Exercise
Please transcribe exactly the lines from the line holding "712x614 pixels. At" through the end of the data below, and skip any pictures.
=== Section Start ===
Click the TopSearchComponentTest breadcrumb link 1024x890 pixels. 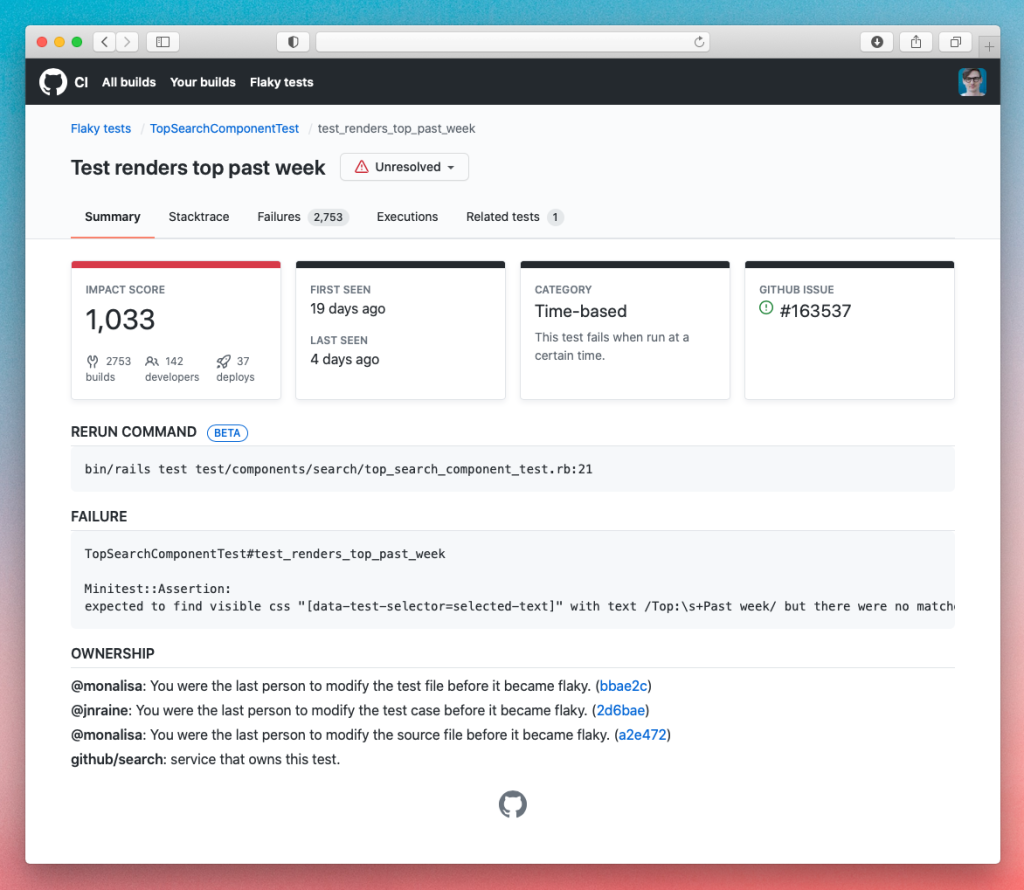(x=224, y=129)
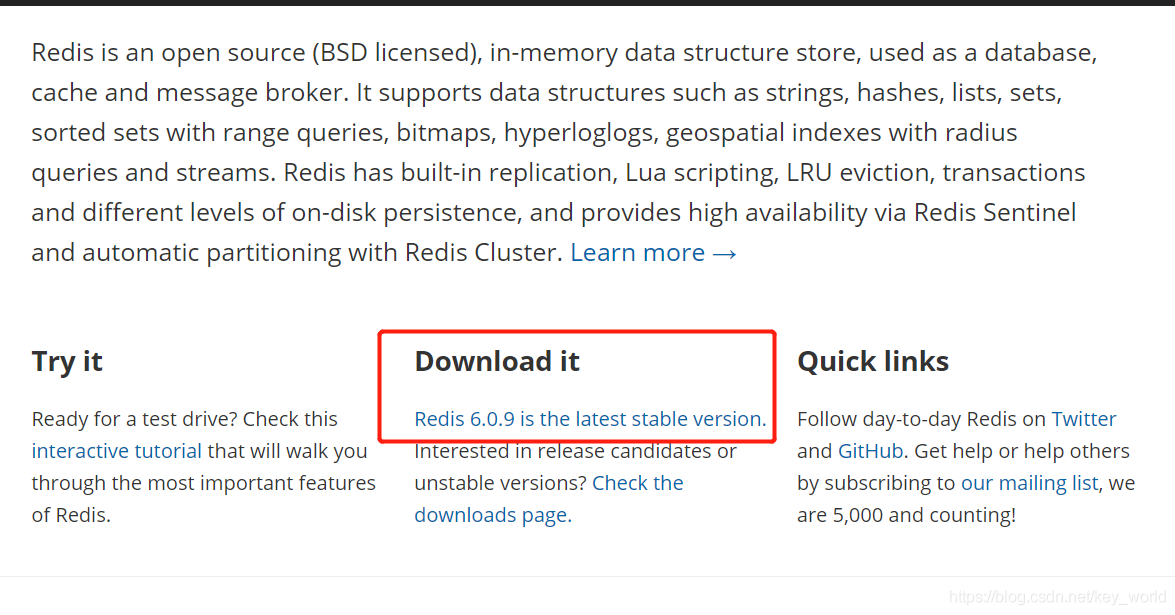
Task: Follow the Twitter link
Action: click(x=1084, y=419)
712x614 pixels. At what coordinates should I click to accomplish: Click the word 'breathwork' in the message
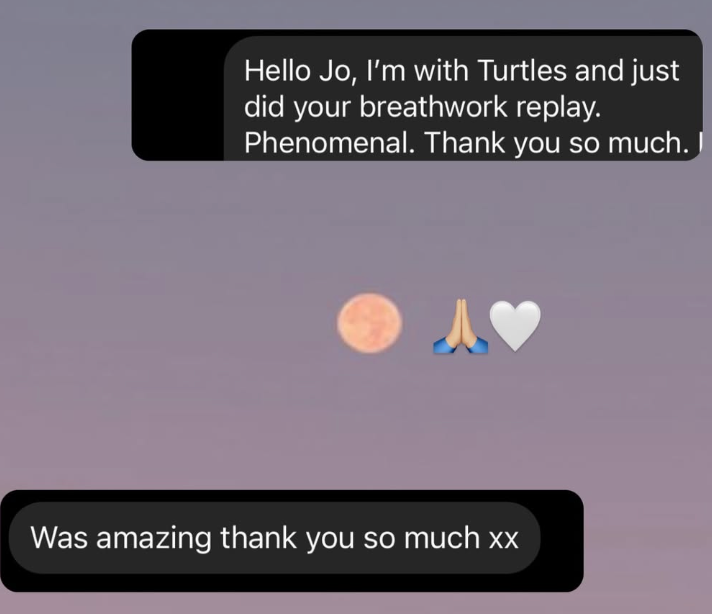click(433, 107)
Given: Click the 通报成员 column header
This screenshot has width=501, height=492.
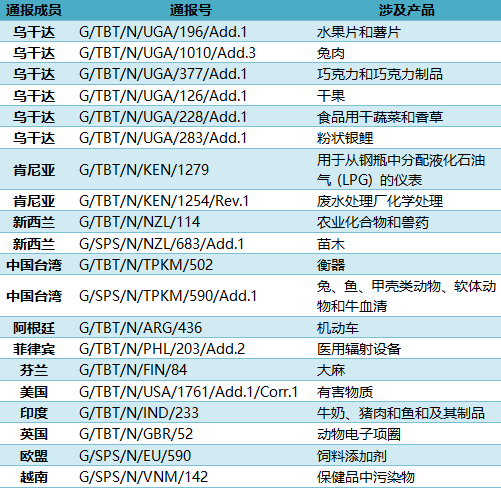Looking at the screenshot, I should click(34, 10).
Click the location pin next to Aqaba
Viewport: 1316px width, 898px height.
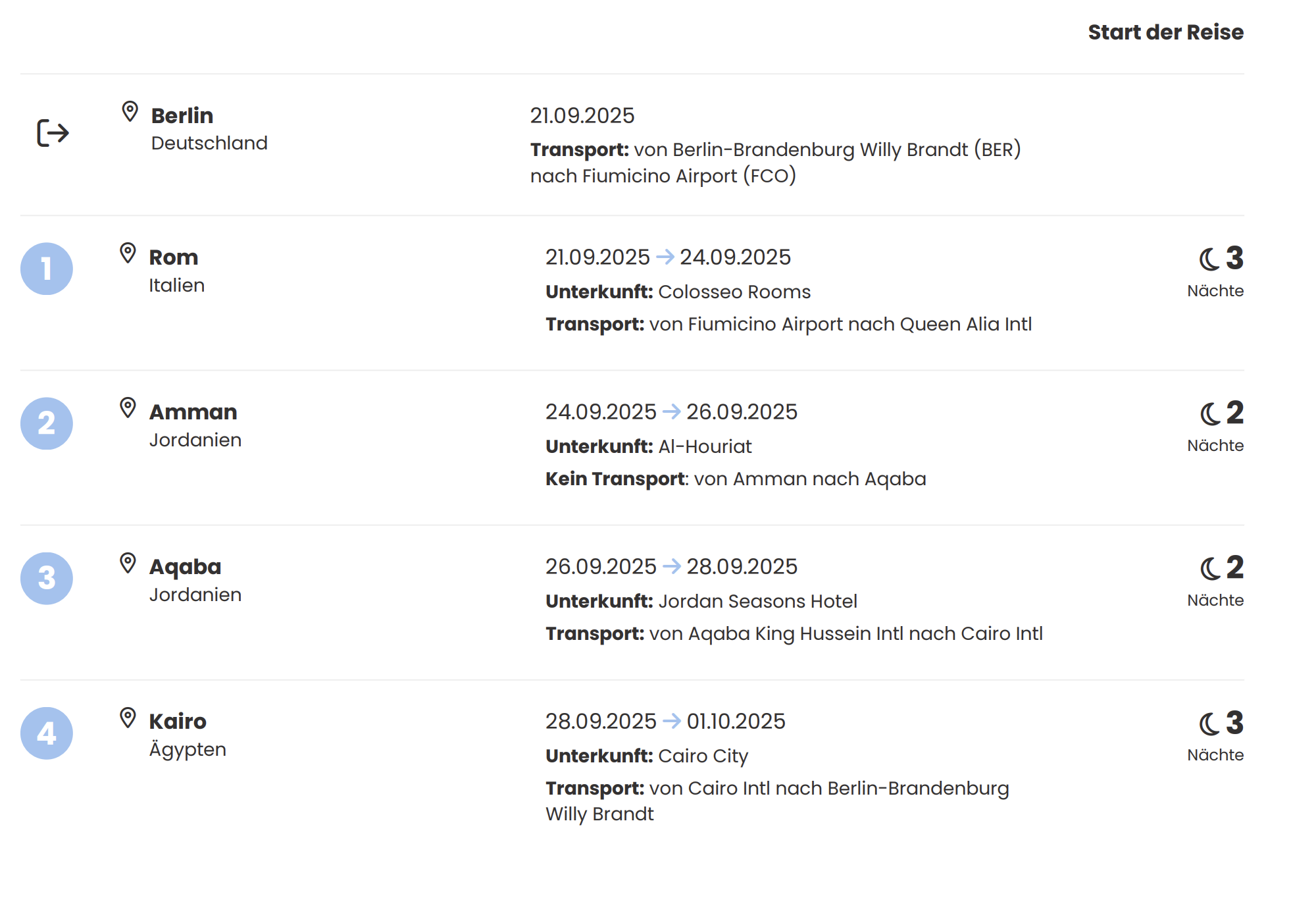(128, 563)
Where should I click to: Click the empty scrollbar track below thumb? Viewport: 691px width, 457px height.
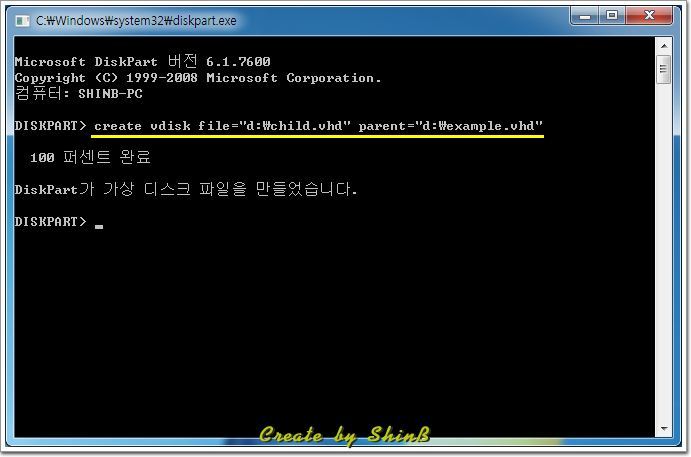(664, 251)
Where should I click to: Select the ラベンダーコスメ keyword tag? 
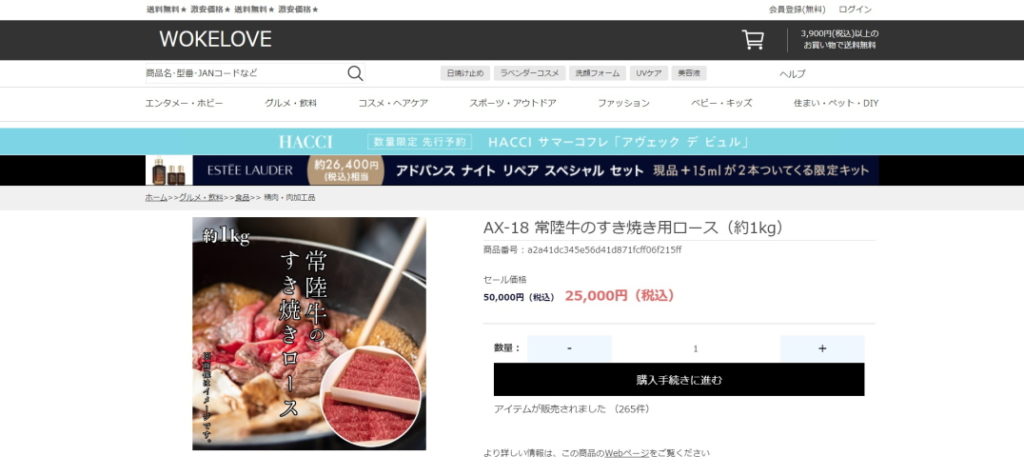pos(529,73)
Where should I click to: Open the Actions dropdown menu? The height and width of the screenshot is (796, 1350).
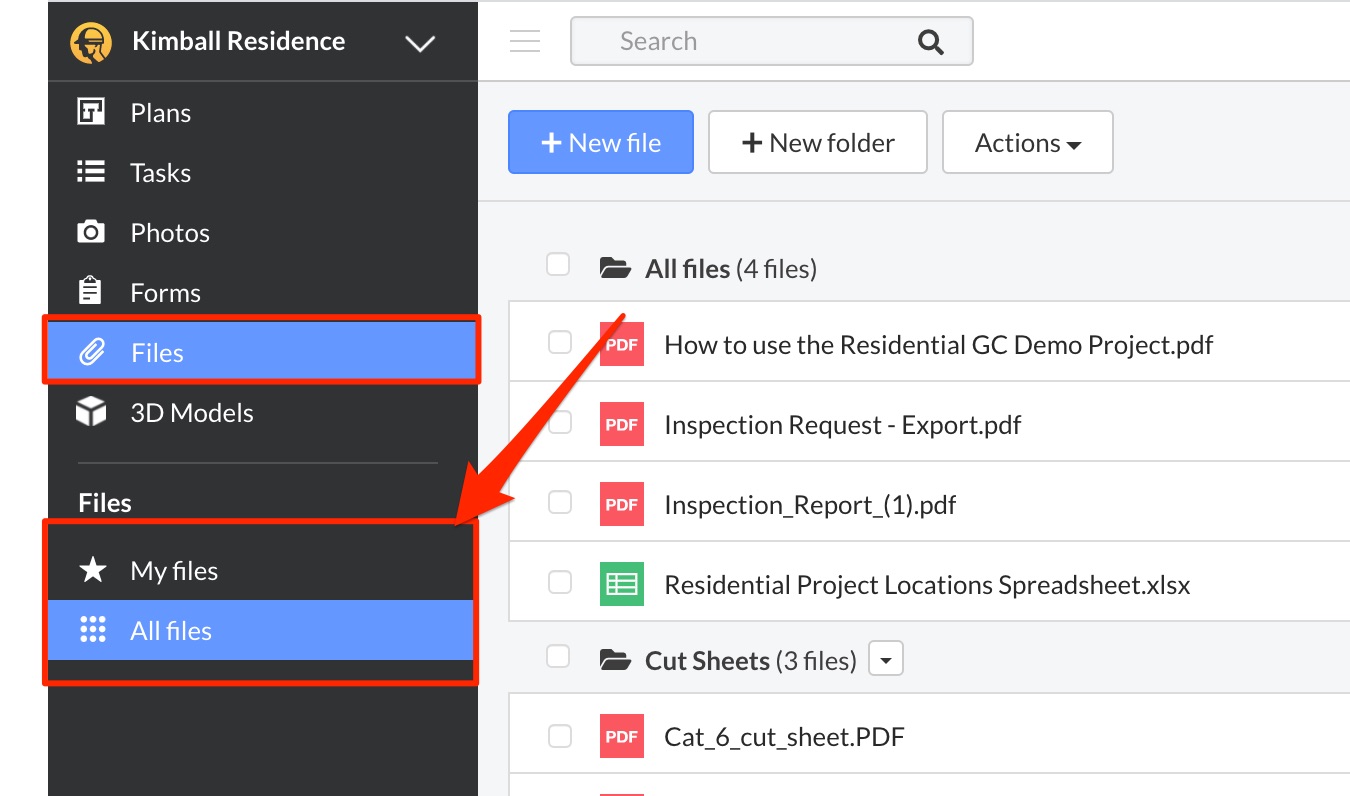tap(1027, 143)
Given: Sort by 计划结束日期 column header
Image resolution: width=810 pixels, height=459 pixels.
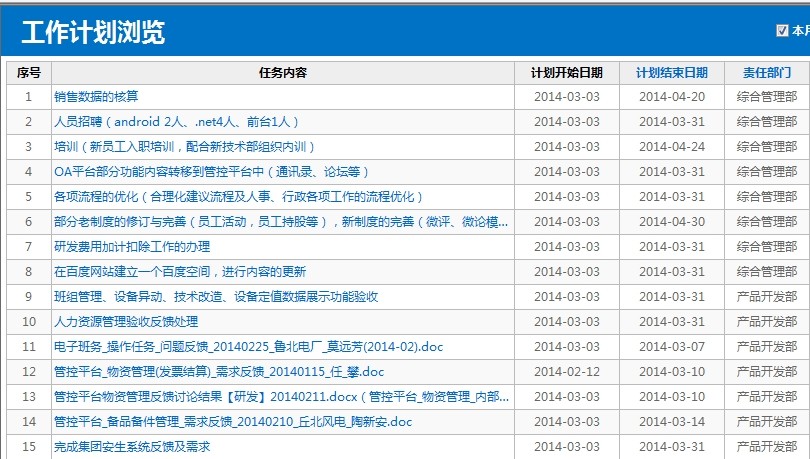Looking at the screenshot, I should (x=671, y=73).
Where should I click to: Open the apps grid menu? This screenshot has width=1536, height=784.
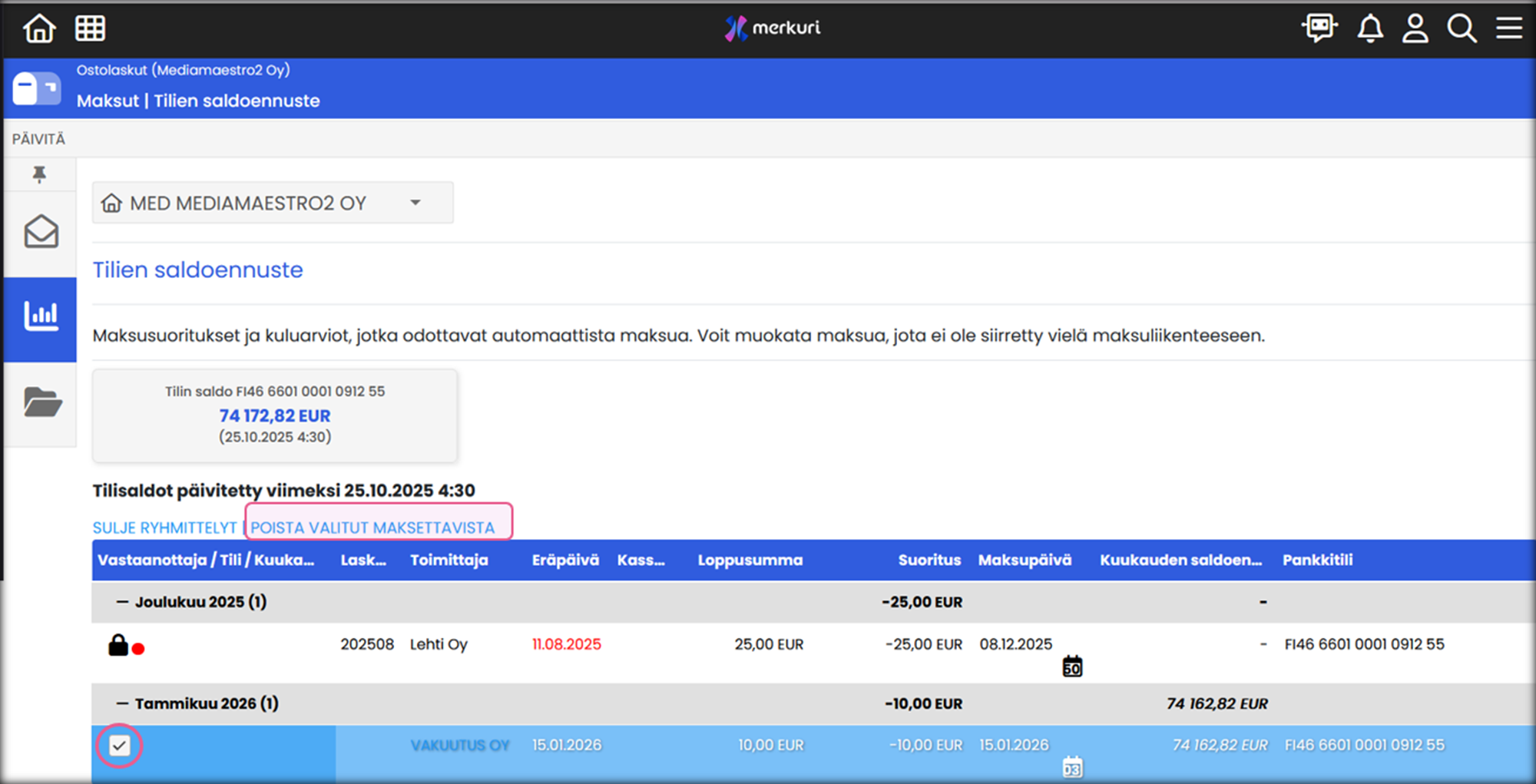(90, 28)

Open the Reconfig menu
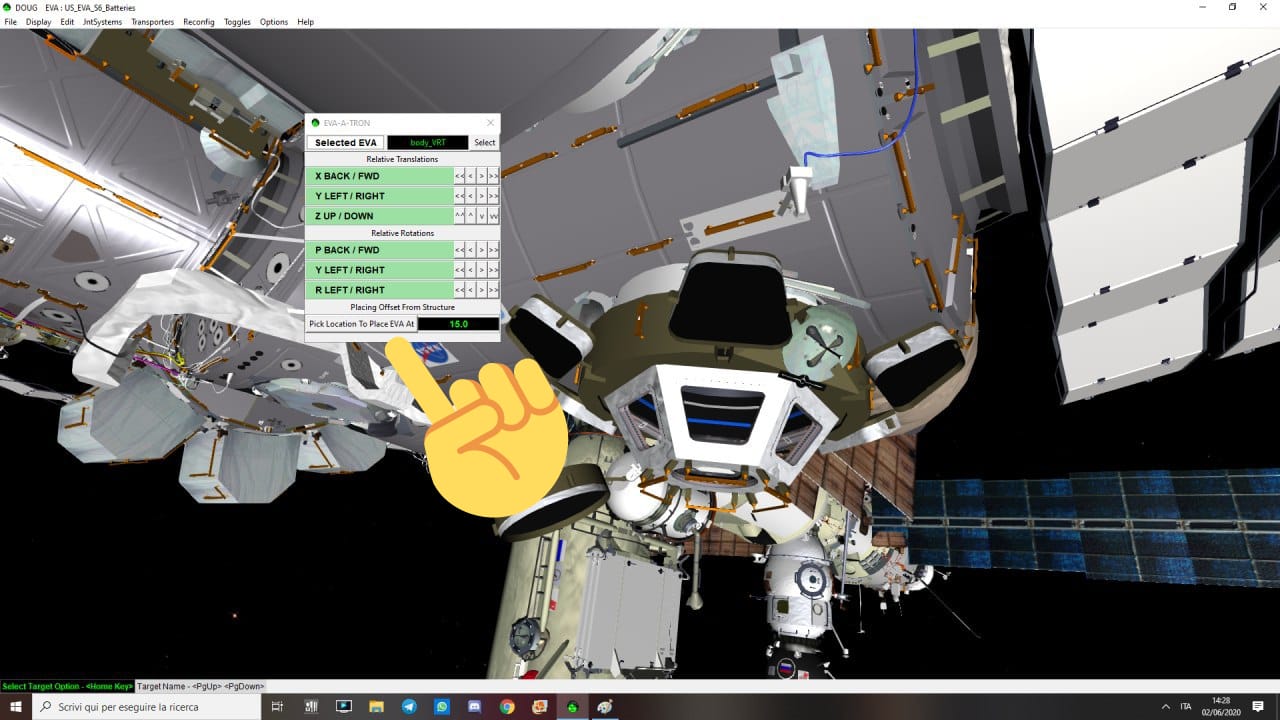tap(198, 22)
=== Section End ===
Exercise output
712x614 pixels. At what coordinates should I click to accomplish: Click the word 'breathwork' in the message
click(433, 107)
Given: Click the 通报成员 column header
This screenshot has width=501, height=492.
Looking at the screenshot, I should click(34, 10).
Click the location pin next to Aqaba
Viewport: 1316px width, 898px height.
(128, 563)
Where should I click to: Click the empty scrollbar track below thumb? Viewport: 691px width, 457px height.
(664, 251)
Where should I click to: Select the ラベンダーコスメ keyword tag? 
pos(529,73)
Where should I click to: Open the Actions dropdown menu? The height and width of the screenshot is (796, 1350).
tap(1027, 143)
Given: Sort by 计划结束日期 column header
Image resolution: width=810 pixels, height=459 pixels.
Looking at the screenshot, I should (x=671, y=73).
Where should I click to: Open the apps grid menu? This screenshot has width=1536, height=784.
(90, 28)

Open the Reconfig menu
tap(198, 22)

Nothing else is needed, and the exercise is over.